◆ TEXTAUSZUG

Stadt spendiert Jahresbeitrag

Wenn die Buben und Mädchen erst einmal in der F- und E-Jugend kicken, ist die größte Hürde schon überwunden. Damit Kinder die Freude am Sport überhaupt erst entdecken können, lädt die Stadt sie zu einer Schnuppermitgliedschaft im Sportverein ein. Bild: Huber

Kinder bewegen sich zu wenig. Gleichzeitig kommen den Sportvereinen Mitglieder abhanden. Das Schul- und Sportamt hat nun eine Idee, wie dieser Trend umgekehrt werden kann.

Die Stadt lädt alle kleinen Amberger im Alter von vier Jahren zu einer kostenlosen Schnuppermitgliedschaft in einem Sportverein ein. Für jedes Kind übernimmt die Kommune den Vereinsbeitrag für ein Jahr - maximal 50 Euro. Das hat der Schul- und Sportausschuss einstimmig beschlossen.

Zwei Drittel bleiben

Das Projekt mit dem Titel "Kids aktiv" habe sich bereits in anderen Städten bewährt, berichtete Kulturreferent Wolfgang Dersch. Er hob die zwei wichtigsten Aspekte hervor: Zum einen wolle die Stadt einen Beitrag dazu leisten, dass sich die Mädchen und Buben gesund entwickeln. Zum anderen würden die Sportvereine, die tendenziell unter rückläufigen Mitgliederzahlen leiden, gefördert. Laut einer Auswertung der Aktion in anderen Kommunen seien nahezu zwei Drittel der teilnehmenden Kinder dem beigetretenen Verein nach Ablauf des Schnupperjahres treu geblieben. Der Ablauf ist so gedacht: Jedes Kind aus der Stadt erhält zum vierten Geburtstag einen Jahresgutschein in Höhe von maximal 50 Euro für eine Mitgliedschaft in einem Amberger Sportverein seiner Wahl. Das Angebot soll sich bewusst an alle Vierjährigen richten, unabhängig vom elterlichen Einkommen, um eine sichtbare soziale Ausgrenzung auszuschließen.

◆ Daten zur Zuordnung von Pixelkoordinaten

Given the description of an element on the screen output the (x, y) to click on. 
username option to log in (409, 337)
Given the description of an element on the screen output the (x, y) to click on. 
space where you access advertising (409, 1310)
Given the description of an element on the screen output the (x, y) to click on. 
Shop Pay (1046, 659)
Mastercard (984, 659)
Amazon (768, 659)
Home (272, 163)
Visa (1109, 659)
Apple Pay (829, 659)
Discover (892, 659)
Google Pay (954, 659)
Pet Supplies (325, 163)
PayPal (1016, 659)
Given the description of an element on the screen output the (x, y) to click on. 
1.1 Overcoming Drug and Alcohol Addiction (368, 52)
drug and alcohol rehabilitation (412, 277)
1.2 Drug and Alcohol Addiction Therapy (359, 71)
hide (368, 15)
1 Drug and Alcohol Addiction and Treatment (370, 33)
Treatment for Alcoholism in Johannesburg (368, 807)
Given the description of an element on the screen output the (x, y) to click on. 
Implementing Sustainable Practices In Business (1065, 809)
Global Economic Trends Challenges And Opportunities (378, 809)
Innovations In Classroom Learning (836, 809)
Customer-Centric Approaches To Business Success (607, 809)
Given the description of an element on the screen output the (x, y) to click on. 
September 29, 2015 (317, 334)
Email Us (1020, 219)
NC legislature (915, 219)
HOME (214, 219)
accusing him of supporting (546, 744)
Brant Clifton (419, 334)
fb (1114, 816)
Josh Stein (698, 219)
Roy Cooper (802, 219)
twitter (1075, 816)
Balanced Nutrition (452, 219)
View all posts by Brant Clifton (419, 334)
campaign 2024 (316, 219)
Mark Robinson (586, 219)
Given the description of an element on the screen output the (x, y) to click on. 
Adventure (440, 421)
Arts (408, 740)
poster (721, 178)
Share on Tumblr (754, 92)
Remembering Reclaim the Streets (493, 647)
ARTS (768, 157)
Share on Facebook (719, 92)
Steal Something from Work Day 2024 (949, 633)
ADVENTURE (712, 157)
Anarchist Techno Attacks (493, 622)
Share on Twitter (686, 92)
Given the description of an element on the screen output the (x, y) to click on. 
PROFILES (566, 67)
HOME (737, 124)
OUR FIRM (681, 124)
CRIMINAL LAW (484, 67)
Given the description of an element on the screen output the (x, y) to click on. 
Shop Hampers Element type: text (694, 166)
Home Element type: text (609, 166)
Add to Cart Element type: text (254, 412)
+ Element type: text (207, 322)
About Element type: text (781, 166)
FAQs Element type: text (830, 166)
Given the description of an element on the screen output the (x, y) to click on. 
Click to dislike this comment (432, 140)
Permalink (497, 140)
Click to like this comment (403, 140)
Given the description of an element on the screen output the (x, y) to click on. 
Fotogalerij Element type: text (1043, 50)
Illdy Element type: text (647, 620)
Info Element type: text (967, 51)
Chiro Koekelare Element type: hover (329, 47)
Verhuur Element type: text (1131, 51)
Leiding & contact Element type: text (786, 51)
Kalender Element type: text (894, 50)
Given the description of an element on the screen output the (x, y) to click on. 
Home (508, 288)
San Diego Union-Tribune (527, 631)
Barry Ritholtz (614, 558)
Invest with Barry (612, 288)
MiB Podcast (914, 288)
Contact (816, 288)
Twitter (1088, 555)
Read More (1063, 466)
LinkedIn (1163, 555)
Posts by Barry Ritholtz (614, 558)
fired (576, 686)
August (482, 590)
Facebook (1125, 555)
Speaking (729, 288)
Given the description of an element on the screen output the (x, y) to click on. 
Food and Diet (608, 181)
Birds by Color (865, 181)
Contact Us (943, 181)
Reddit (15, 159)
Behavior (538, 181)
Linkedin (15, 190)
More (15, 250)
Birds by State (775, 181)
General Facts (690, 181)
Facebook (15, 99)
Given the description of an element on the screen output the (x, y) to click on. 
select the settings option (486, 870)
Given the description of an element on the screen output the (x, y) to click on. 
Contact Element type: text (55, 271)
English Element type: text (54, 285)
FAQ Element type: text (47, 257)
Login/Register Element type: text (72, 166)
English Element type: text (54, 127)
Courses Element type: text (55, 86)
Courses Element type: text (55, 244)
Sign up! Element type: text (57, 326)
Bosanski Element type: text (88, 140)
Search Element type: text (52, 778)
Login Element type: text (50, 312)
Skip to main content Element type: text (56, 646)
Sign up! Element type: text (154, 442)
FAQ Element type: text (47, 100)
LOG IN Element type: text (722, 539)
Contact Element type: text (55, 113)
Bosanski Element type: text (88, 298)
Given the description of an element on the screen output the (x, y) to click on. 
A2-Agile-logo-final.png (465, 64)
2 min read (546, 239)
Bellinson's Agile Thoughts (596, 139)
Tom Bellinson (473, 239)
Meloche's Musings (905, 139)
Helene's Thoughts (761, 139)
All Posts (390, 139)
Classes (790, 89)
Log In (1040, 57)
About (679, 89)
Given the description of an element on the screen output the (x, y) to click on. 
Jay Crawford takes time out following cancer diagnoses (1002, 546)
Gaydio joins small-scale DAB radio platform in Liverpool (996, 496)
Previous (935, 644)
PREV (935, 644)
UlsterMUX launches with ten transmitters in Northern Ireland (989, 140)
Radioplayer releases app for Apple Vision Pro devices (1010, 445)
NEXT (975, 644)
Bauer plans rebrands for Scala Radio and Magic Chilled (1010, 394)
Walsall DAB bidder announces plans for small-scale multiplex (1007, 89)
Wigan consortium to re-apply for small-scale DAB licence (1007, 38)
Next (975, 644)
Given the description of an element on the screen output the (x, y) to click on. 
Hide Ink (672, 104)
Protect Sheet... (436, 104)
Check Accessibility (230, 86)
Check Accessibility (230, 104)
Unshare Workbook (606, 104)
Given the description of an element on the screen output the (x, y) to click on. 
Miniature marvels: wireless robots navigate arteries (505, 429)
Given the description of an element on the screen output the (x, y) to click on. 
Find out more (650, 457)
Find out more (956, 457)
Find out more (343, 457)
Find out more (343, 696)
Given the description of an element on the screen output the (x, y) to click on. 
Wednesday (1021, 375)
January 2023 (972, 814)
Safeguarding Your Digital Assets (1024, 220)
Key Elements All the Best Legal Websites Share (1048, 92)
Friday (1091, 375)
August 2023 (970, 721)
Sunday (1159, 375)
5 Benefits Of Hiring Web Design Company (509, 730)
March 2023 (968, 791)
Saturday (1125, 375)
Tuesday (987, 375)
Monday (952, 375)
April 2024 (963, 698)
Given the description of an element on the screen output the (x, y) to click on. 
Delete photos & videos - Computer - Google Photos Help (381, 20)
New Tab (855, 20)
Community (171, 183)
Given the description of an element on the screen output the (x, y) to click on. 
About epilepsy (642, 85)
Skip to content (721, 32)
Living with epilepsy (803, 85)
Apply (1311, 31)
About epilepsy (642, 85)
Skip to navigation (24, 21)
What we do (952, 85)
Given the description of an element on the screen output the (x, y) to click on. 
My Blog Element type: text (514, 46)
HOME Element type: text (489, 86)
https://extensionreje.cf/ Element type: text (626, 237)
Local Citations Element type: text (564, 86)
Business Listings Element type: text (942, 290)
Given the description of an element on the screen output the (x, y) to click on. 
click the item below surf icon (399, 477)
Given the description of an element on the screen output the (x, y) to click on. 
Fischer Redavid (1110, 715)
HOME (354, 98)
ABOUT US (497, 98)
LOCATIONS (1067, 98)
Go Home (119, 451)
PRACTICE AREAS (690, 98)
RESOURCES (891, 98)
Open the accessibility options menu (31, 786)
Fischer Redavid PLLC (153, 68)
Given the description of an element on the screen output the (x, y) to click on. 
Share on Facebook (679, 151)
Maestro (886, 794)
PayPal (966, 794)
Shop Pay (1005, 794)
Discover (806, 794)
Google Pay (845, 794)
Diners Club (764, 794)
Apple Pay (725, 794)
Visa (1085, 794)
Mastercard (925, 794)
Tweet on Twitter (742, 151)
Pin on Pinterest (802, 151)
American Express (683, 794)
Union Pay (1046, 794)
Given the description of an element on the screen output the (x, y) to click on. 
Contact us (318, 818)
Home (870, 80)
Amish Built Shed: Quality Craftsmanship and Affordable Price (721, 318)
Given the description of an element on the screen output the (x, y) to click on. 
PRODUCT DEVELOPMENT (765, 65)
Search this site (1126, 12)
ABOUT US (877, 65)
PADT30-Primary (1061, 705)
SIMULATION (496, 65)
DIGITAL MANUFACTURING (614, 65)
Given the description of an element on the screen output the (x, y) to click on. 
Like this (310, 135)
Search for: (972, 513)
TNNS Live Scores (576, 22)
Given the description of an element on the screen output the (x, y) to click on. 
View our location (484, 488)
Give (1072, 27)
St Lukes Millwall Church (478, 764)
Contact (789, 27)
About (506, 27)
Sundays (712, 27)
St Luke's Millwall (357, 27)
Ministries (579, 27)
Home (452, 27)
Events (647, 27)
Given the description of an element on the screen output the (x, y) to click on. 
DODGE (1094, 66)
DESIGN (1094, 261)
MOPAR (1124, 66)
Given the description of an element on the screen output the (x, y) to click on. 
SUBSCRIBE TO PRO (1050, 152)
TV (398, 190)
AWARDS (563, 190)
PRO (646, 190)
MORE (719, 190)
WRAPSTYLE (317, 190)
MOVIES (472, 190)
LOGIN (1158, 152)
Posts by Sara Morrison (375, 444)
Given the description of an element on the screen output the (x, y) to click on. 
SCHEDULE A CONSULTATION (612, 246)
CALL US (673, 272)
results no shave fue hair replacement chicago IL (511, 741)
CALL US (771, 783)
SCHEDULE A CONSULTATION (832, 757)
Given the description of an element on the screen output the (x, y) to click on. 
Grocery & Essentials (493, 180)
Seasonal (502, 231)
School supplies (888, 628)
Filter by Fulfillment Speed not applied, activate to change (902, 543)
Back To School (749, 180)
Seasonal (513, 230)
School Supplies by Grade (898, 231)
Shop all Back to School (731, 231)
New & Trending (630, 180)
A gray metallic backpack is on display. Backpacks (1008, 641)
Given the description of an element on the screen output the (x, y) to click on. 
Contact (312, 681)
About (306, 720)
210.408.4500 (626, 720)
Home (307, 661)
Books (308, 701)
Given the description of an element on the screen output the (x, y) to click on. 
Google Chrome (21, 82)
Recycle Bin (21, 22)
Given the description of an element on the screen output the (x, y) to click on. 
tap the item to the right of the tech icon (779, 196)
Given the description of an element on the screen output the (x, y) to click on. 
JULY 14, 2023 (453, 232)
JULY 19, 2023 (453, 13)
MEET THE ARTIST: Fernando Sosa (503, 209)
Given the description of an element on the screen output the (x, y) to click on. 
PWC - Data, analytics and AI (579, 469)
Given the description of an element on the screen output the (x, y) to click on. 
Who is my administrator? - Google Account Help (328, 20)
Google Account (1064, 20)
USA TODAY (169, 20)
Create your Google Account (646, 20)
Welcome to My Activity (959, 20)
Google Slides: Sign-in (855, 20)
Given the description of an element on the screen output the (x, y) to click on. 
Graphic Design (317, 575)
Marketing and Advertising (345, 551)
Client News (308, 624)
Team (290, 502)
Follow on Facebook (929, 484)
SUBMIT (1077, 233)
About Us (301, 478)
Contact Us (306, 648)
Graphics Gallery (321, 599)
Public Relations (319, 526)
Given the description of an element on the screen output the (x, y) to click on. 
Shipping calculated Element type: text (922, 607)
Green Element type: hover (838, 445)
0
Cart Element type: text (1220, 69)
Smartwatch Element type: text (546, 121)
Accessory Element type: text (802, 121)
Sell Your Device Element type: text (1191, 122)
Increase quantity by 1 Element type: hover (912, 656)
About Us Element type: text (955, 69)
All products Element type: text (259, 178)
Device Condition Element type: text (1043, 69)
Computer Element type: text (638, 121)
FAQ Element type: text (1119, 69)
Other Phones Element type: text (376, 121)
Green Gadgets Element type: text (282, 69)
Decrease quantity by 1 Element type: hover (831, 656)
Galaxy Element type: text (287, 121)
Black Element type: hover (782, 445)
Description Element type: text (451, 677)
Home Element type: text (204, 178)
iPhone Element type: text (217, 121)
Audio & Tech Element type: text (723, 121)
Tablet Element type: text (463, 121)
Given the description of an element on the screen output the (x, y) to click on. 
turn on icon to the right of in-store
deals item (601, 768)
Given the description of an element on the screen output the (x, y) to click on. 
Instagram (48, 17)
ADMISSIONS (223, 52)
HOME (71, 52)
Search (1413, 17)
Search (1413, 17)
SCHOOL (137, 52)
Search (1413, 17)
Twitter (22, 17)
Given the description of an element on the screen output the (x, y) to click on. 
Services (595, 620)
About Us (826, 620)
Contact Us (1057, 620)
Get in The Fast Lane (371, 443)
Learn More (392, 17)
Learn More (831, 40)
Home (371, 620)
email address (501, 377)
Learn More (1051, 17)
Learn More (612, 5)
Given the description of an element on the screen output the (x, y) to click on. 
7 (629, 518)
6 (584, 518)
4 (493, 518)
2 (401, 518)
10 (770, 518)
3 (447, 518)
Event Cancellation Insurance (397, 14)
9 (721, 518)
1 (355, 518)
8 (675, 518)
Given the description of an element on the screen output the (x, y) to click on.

◆ AUFGABENSTELLUNG
Welchen Titel trägt das Projekt, über das der Textauszug berichtet?

◆ SCHRIFTLICHE ANTWORT
Das Projekt trägt den Titel „Kids aktiv“.